Une étude du CAA-Québec est venue donner des munitions hier aux automobilistes de Montréal qui estiment qu'ils se font avoir à la pompe. Et pas à peu près.

La marge de détail a augmenté de 43% entre 2007 et 2008 à Montréal, soutient l'organisme voué aux intérêts des automobilistes.

La marge de détail est la part qui revient aux détaillants. Elle inclut ses coûts d'exploitation et son profit. Cette marge, qui était de 3,3 cents le litre en 2007, a grimpé à 5,8 cents en 2008, a constaté le CAA-Québec en compilant les données de son suivi quotidien des prix à la pompe dans les différents marchés du Québec.

 

Aucune augmentation de cette ampleur n'a été constatée par le CAA ailleurs qu'à Montréal. «La situation qui a prévalu l'an dernier à Montréal défie la logique des lois du marché, souligne l'organisme. En principe, là où on observe les plus hauts volumes de vente, cette marge devrait être moindre.»

Ces chiffres ont aussitôt été contestés par les détaillants, qui ont répliqué avec les données de la Régie de l'énergie et de la firme spécialisée MJ Ervin, qui indiquent que l'augmentation de la marge de détail à Montréal est plutôt de 9%.

«Les chiffres du CAA-Québec sont faux et aberrants», a commenté Louis Forget, porte-parole d'Ultramar, qui raffine et vend des produits pétroliers au Québec et dans les Maritimes. Selon M. Forget, qui se base sur le bilan annuel de la Régie, la marge de détail à Montréal était de 4,5 cents en 2007 et de 4,9 cents en 2008, soit une augmentation de 8,8%.

Du côté des détaillants indépendants, la réaction a été la même. «Les chiffres de la Régie de l'énergie et de MJ Ervin ne disent pas la même chose que ceux du CAA», a souligné Sonia Marcotte, porte-parole de l'Association québécoise des indépendants du pétrole.

Selon elle, il faut parler d'une hausse de 0,4 cent le litre en un an, ce qui est loin d'être exagéré. «Nous, on estime qu'un détaillant efficace a besoin d'une marge de 4,9 cents le litre uniquement pour couvrir ses coûts», a-t-elle soutenu.

Le CAA-Québec maintient ses conclusions. Si ses chiffres sont différents de ceux publiés par la Régie dans ses bilans annuels sur le prix de l'essence, c'est parce que la Régie utilise des données hebdomadaires et le CAA compile ses données quotidiennement, a expliqué son porte-parole, Philippe St-Pierre. «Nos chiffres sont plus fiables et donnent un meilleur portrait de la réalité», a-t-il affirmé.
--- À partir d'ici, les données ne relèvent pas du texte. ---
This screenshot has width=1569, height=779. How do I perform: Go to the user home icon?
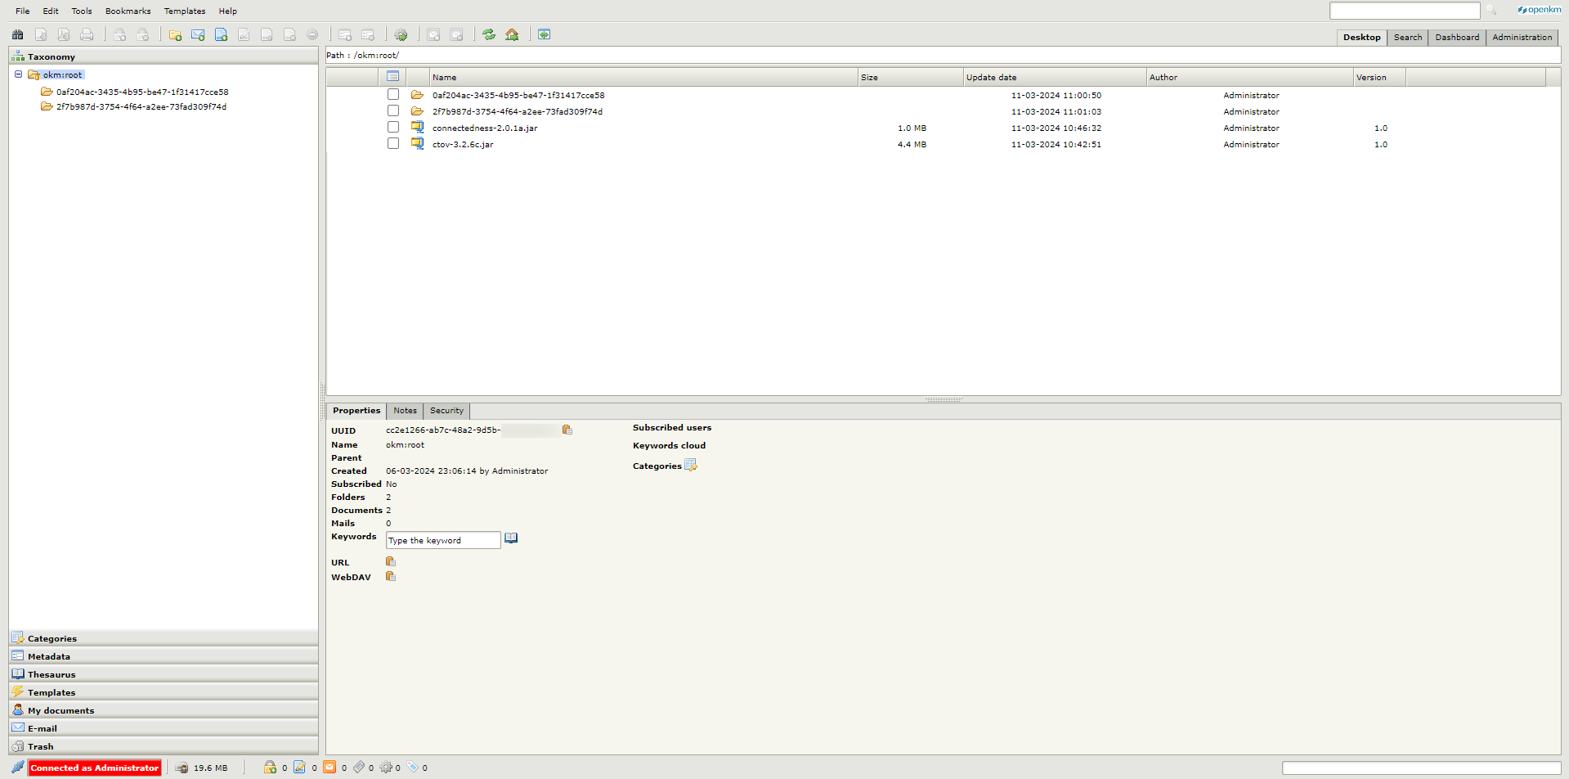pos(512,34)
Mais même si on ne s'entend pas sur le pourcentage, la part du prix à la pompe qui va dans les poches des détaillants est nettement en augmentation ces dernières années.

Selon Sonia Marcotte, cette augmentation est normale parce que les coûts des détaillants, comme les salaires, l'électricité et les taxes, sont à la hausse. «On ne peut pas demander aux détaillants de perdre de l'argent ad vitam aeternam.»

Marges records

Les détaillants n'ont sûrement pas perdu de l'argent depuis le début de 2009, car même les chiffres de la Régie de l'énergie font état d'une marge de détail de 9,3 cents en janvier à Montréal, soit presque le double de la marge moyenne de 2008.
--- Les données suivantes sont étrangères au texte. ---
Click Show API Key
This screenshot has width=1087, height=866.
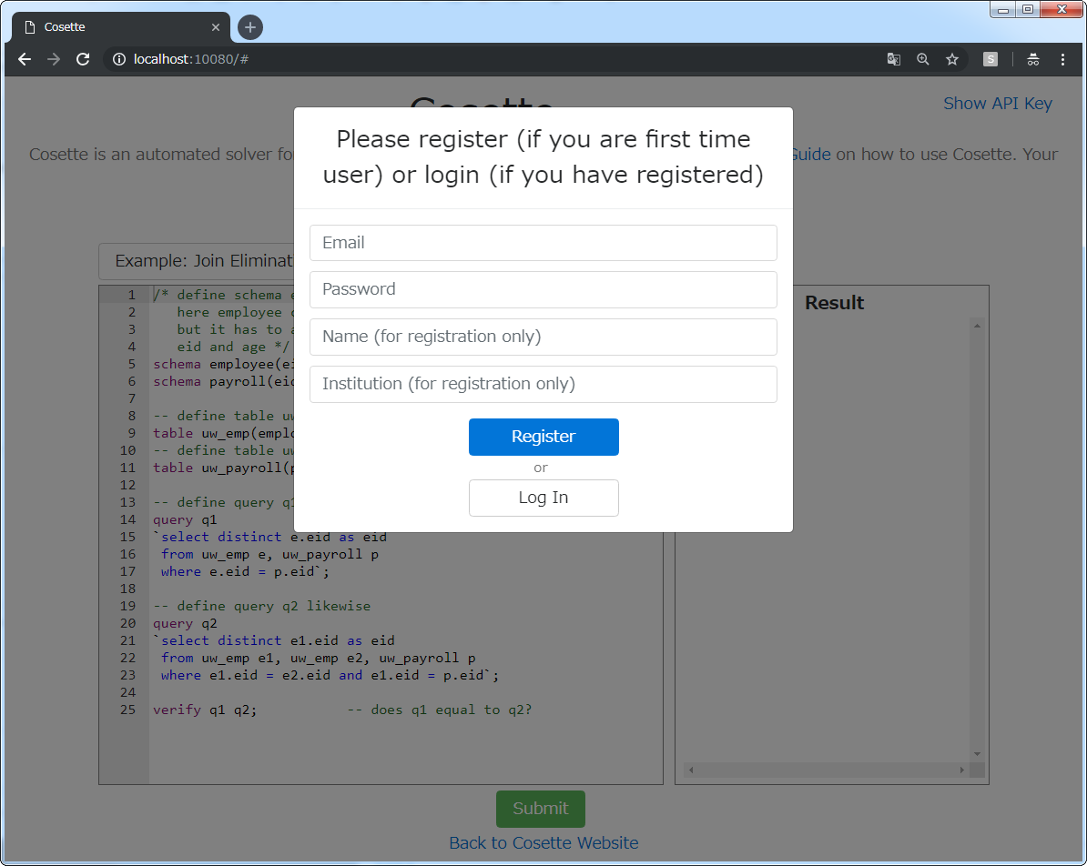pos(997,103)
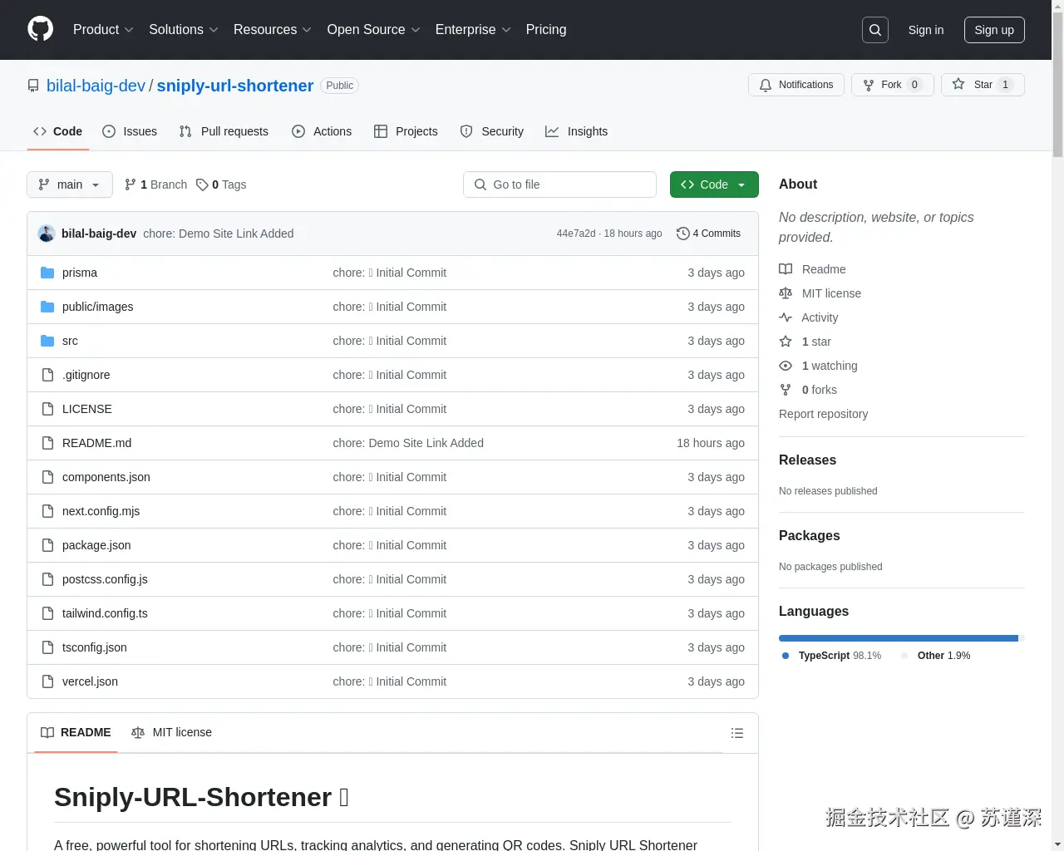The height and width of the screenshot is (851, 1064).
Task: Open the search icon in the top bar
Action: (874, 29)
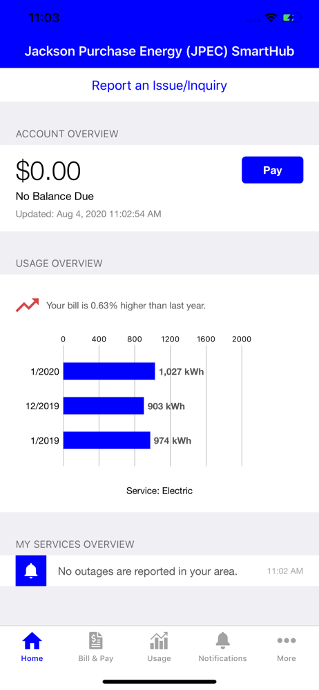
Task: Tap the red upward trend arrow icon
Action: [28, 305]
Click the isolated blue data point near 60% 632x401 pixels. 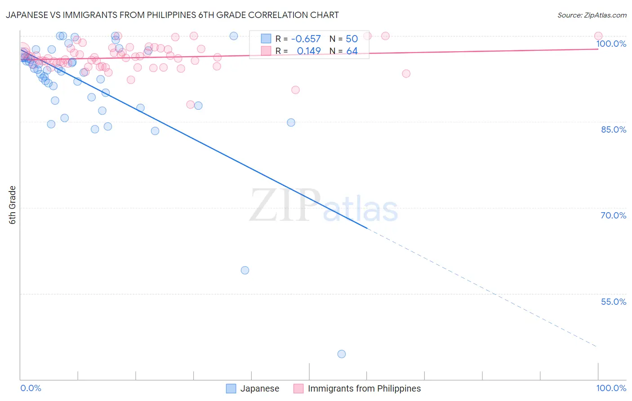click(x=245, y=270)
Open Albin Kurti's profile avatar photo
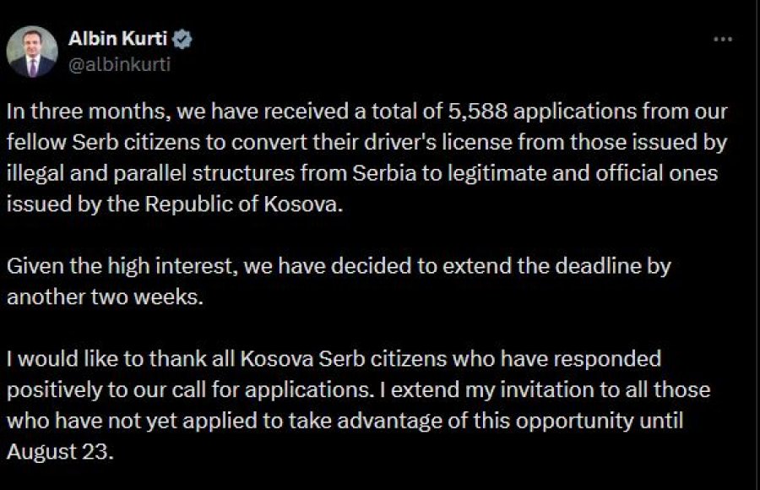The width and height of the screenshot is (760, 490). 32,52
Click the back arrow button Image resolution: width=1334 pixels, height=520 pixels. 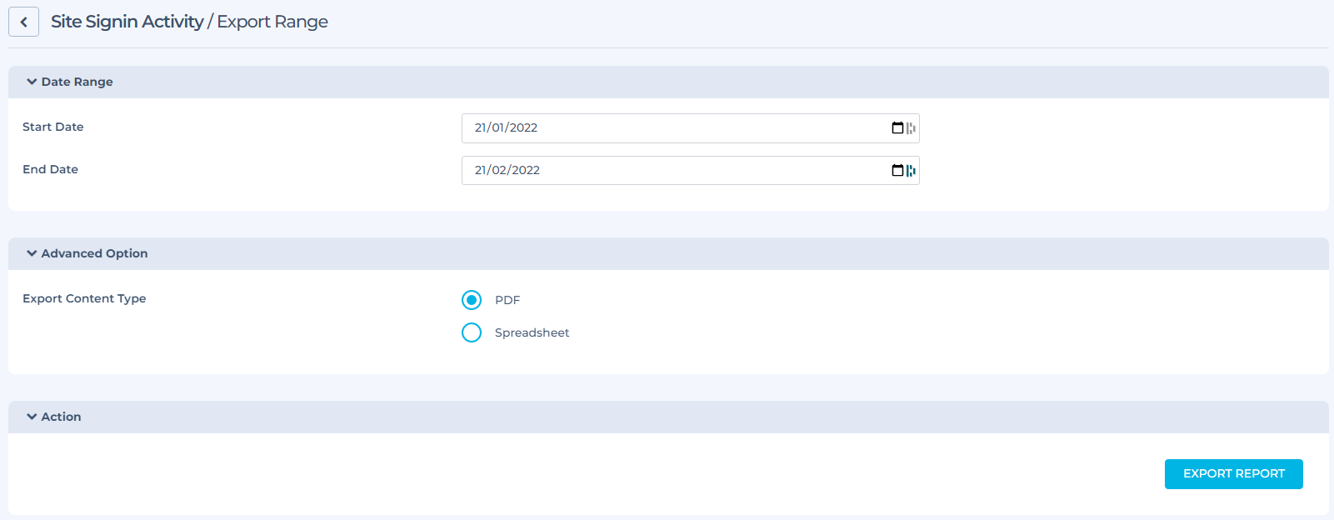click(23, 23)
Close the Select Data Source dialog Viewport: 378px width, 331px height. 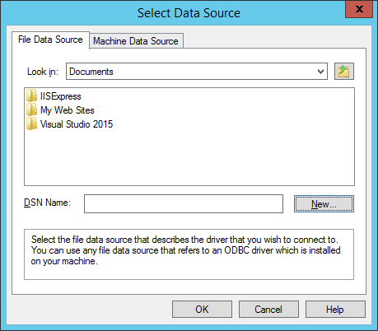[359, 9]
Ces marges varient beaucoup et doivent être observées sur une période plus longue qu'un mois.

Reste qu'à presque 10 cents, les marges de détail à Montréal sont à un niveau record alors que le prix du brut continue de dégringoler, ce qui freine la baisse à la pompe.

Hier, le prix du brut léger américain a fini la journée à 33,98$US le baril, en baisse de 1,96$US. Depuis le début de la semaine, le prix du brut a fondu de 20% et il se rapproche du creux de 32,70$US atteint en janvier.
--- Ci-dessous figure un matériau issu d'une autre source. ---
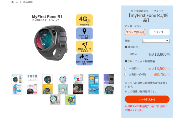The image size is (184, 122).
Task: Click the 防水・防塵・耐衝撃 badge
Action: click(x=84, y=59)

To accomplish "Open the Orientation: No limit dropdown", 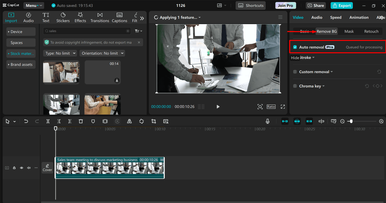I will tap(103, 53).
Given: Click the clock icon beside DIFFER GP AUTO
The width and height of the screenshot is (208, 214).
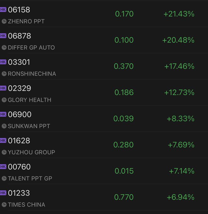Looking at the screenshot, I should click(x=4, y=48).
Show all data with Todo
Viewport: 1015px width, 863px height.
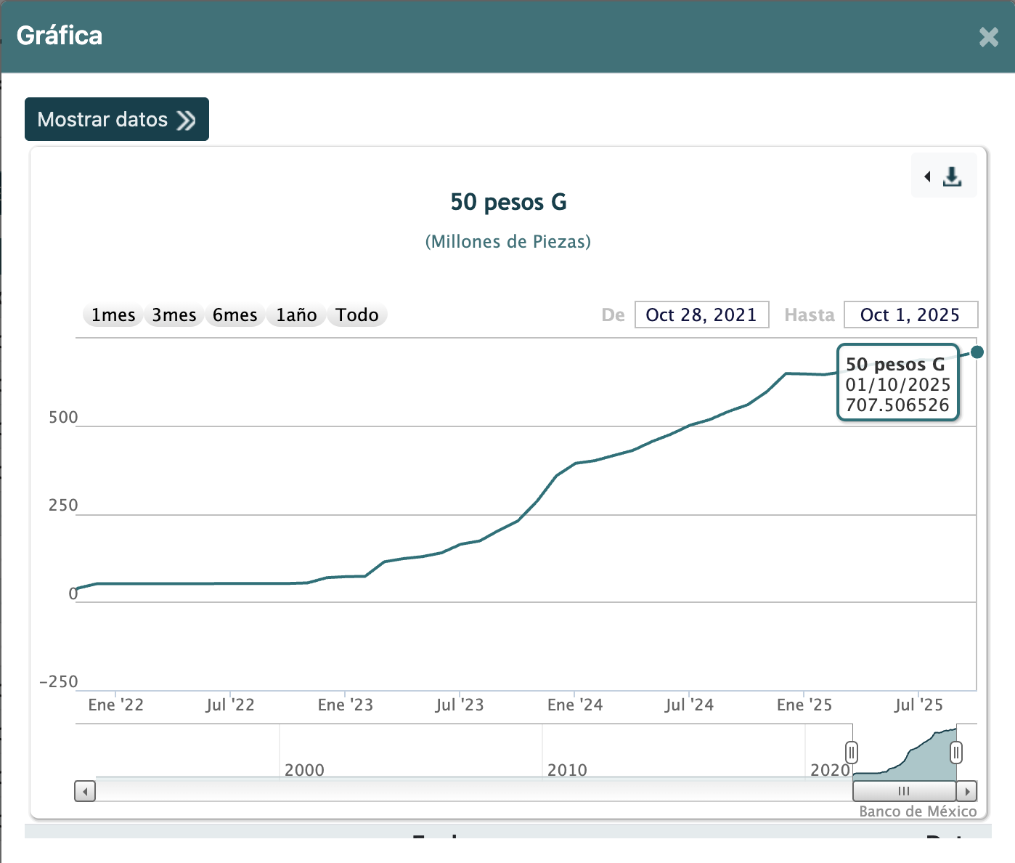pyautogui.click(x=357, y=315)
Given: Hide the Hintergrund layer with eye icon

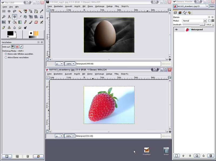Looking at the screenshot, I should 176,30.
Si le prix à la pompe ne baisse pas aussi vite au Québec, c'est aussi parce que le brut importé ici n'est pas le brut léger américain, mais le Brent, dont le prix est plus élevé.

Le prix du Brent est à la hausse et à 44,65$US le baril, son cours de fermeture hier, il coûte près de 11$US de plus que le West Texas Intermediate, le brut de référence américain.

La faiblesse du dollar canadien fait aussi en sorte que les prix à la pompe ne suivent pas la baisse du prix du baril. Depuis le début de l'année, le huard a perdu près de 2% vis-à-vis de la devise américaine.